Activity:
Copy every record below exactly, leaving out any pictures.
--- Provided entries Enclosed Below ---
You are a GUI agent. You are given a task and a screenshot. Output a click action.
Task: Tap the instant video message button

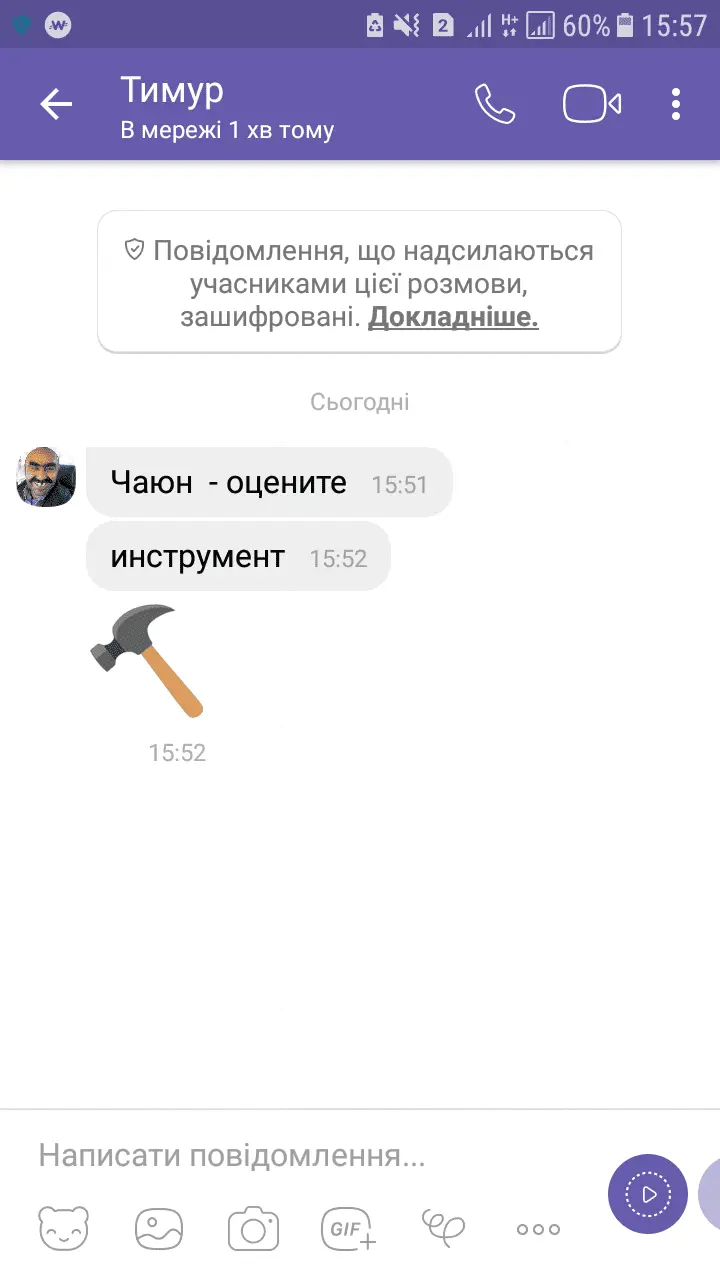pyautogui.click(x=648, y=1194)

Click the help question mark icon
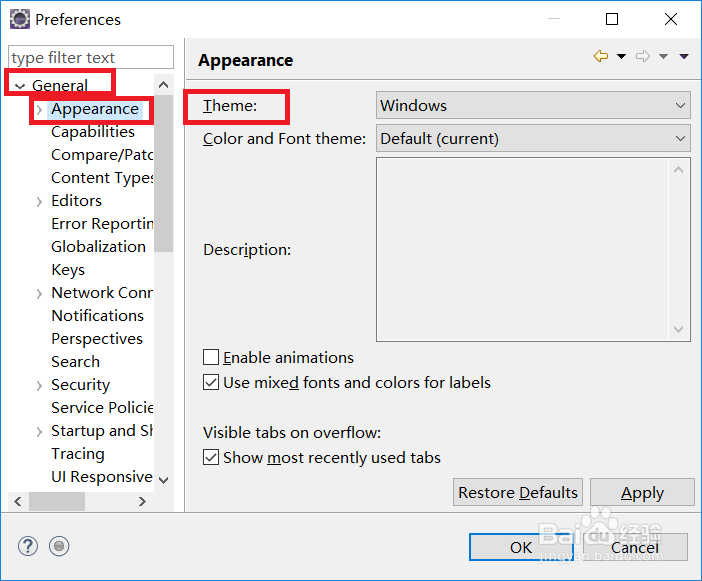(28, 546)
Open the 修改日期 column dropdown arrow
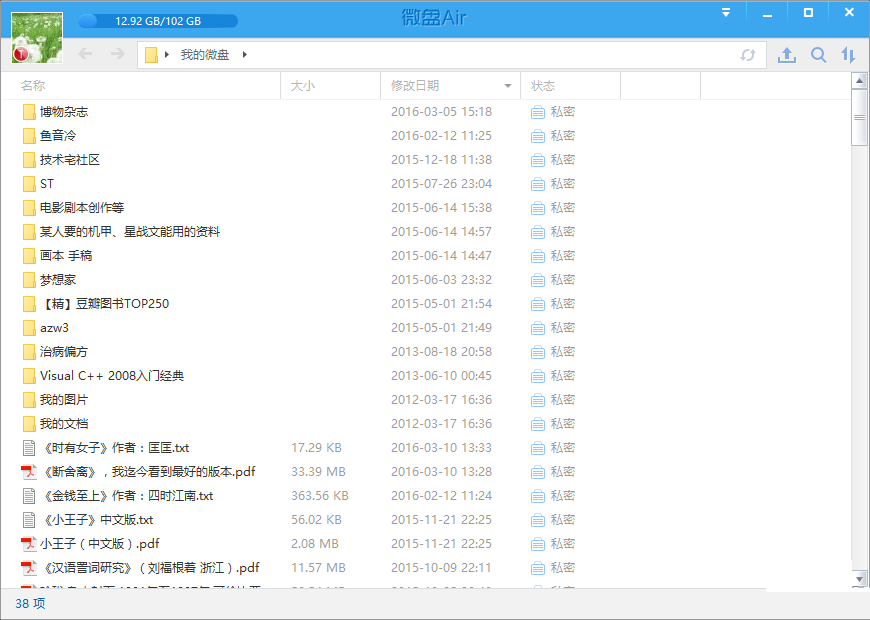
--- End of Enclosed Provided entries ---
Finished task:
You are a GUI agent. You are given a task and a screenshot. Output a click action.
Task: Tap the instant video message button

pyautogui.click(x=648, y=1194)

Click the help question mark icon
(28, 546)
Open the 修改日期 column dropdown arrow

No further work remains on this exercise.